Thursday, May 07, 2009

The 'why' and 'how' of gardening with native plants

The 'why' and 'how' of gardening with native plants

Listen to the commentary
Real Audio : MP3 download

As the green of spring replaces the gray and brown of winter in the Illinois landscape I imagine that even people who don’t consider themselves gardeners feel the itch to plant something. For me the impulse is to transform a little bit more lawn into garden, using plants that are native to east central Illinois.

Why garden with native plants?

Aesthetics are part of it. I anticipate with great pleasure the colors of prairie flowers in summer—the bright yellow of black-eyed susan, the subdued lavender of our native bee balm, the vibrant orange of butterfly milkweed, the plant that also guarantees I’ll have monarch butterflies in my yard. Interspersed with these, I see in my mind’s eye the slender, flowing leaves of my favorite native grass, prairie dropseed, as well as sturdier stands of little bluestem.

I’m also prompted to landscape with native plants by the value I place on conservation. I know that my new prairie garden will require the use of no pesticides or fertilizer, and that once it is established, I won’t even have to water it. Nor will I have to spend time mowing it.

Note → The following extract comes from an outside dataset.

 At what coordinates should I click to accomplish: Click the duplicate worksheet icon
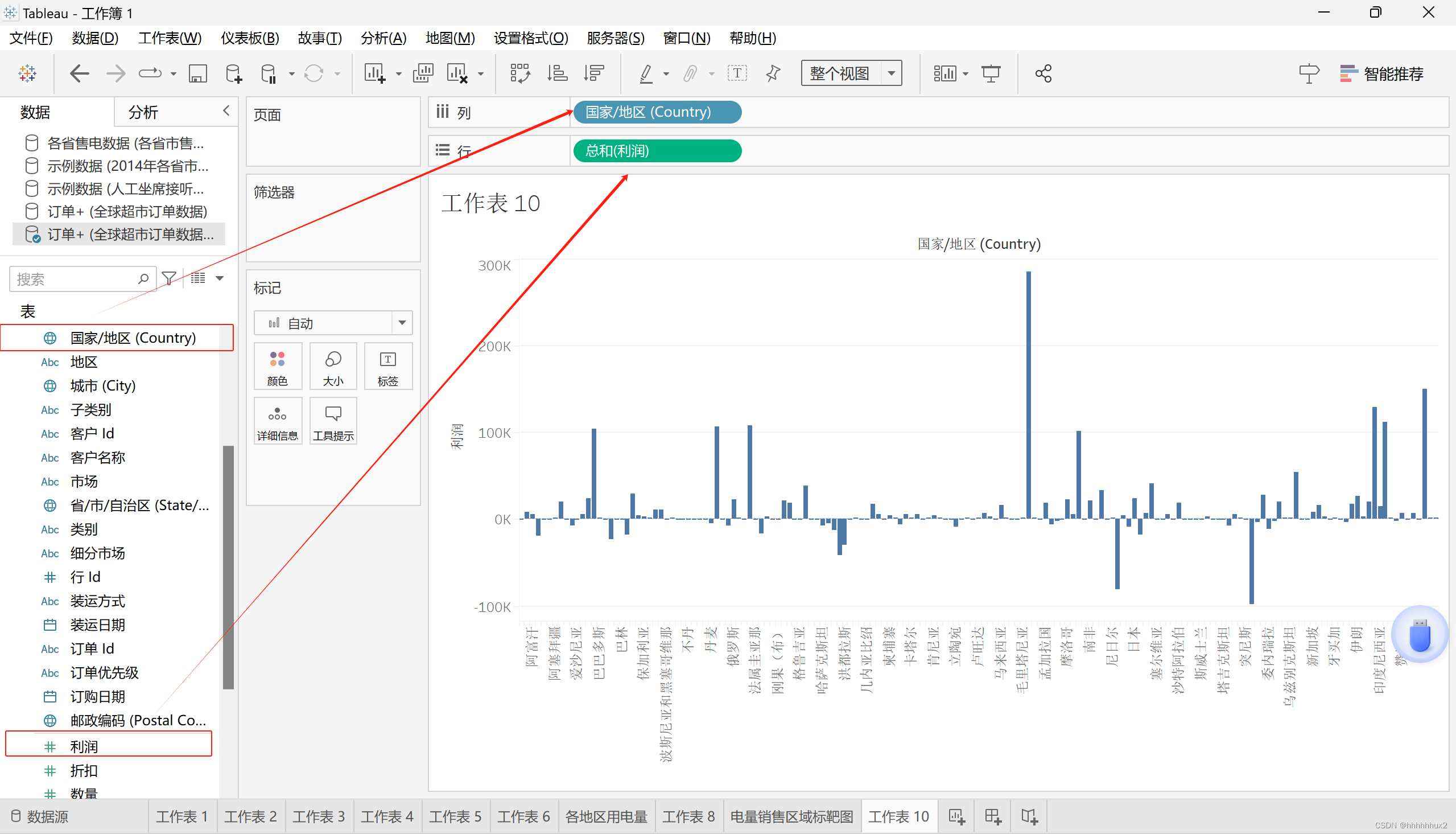(x=423, y=73)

Of course, I could achieve these goals of conservation by using perennial plants that originate elsewhere in the world. But it is only by landscaping with plants native to our region that I can accomplish an even more important purpose, which is to help sustain populations of native insects. [Photos: an adult pearl crescent butterfly and a monarch butterfly caterpillar both spent time on my butterfly milkweed last summer.]

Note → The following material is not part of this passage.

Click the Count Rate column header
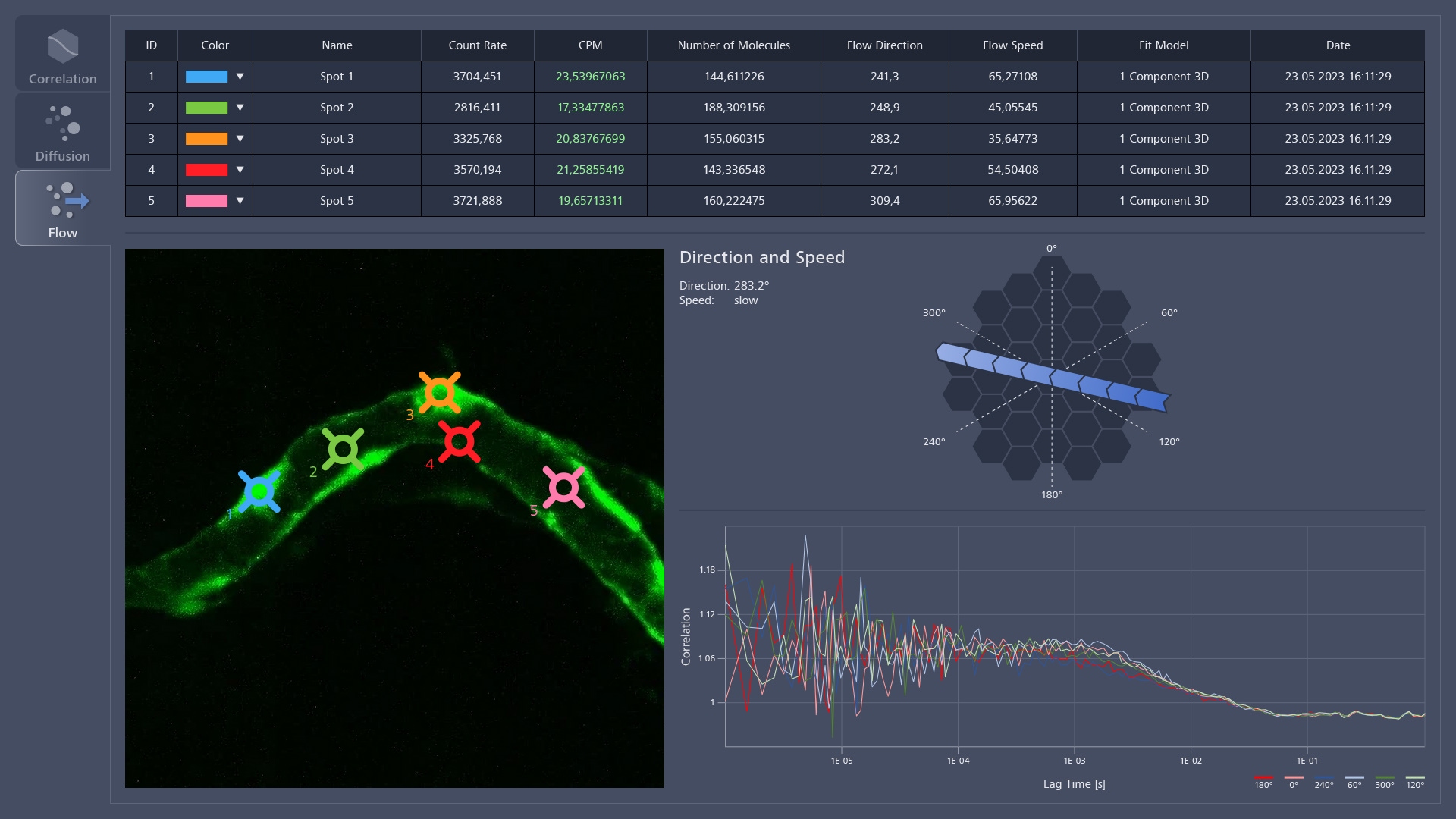 (x=477, y=46)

“Insects,” you say, “why would anyone want to help insects—aren’t they the enemy?”

Well, yes and no.

The ones that eat your garden vegetables don’t make for very good neighbors. But other insects, the ones that are adapted to feeding on native plants and trees (which are, in turn, adapted to tolerate them) are worth our attention for their own sake, and they are the key to sustaining diverse populations of birds and other wildlife.

Indeed, remaking urban and suburban landscapes with native plants is crucial if we are to slow the continuing wave of animal extinctions that began with the arrival of Europeans in North America.

In basic terms, the land we set aside from development is not itself sufficient to maintain a healthy level of biodiversity. We can compensate for that to a degree, however, by increasing the value of urban and suburban landscapes for wildlife. That starts with native plants, which are the food for native insects, which are, ultimately, the food for so many other creatures up the food chain.

If you’re interested in learning more about the ecological importance of landscaping with native plants, let me recommend the book “Bringing Nature Home: How You Can Sustain Wildlife with Native Plants” by Douglas W. Tallamy, who is an entomologist at the University of Delaware.

If you’re ready to start landscaping with native plants, let me recommend two local resources. The first is a book published by University of Illinois Extension, called “Native Plants in the Home Landscape for the Upper Midwest.” This book describes a wide variety of native wildflowers, grasses, trees, and shrubs that work well in home landscapes, and it provides specific plans for installing them in gardens that look great, too.

The second local resource you should be aware of is a conservation group, Grand Prairie Friends. Each Spring they grow and sell native plants to raise funds for efforts to conserve land and promote biodiversity in our area. This year’s Grand Prairie Friends Native Prairie Plant and Woodland Wildflower sale will take place from 8:00 a.m. to 1:00 p.m. on Saturday, May 9th, at Lincoln Square Village in Urbana.

There you can get advice from members of the group about how and what to plant, and you can buy a wide variety of native plants at very reasonable prices.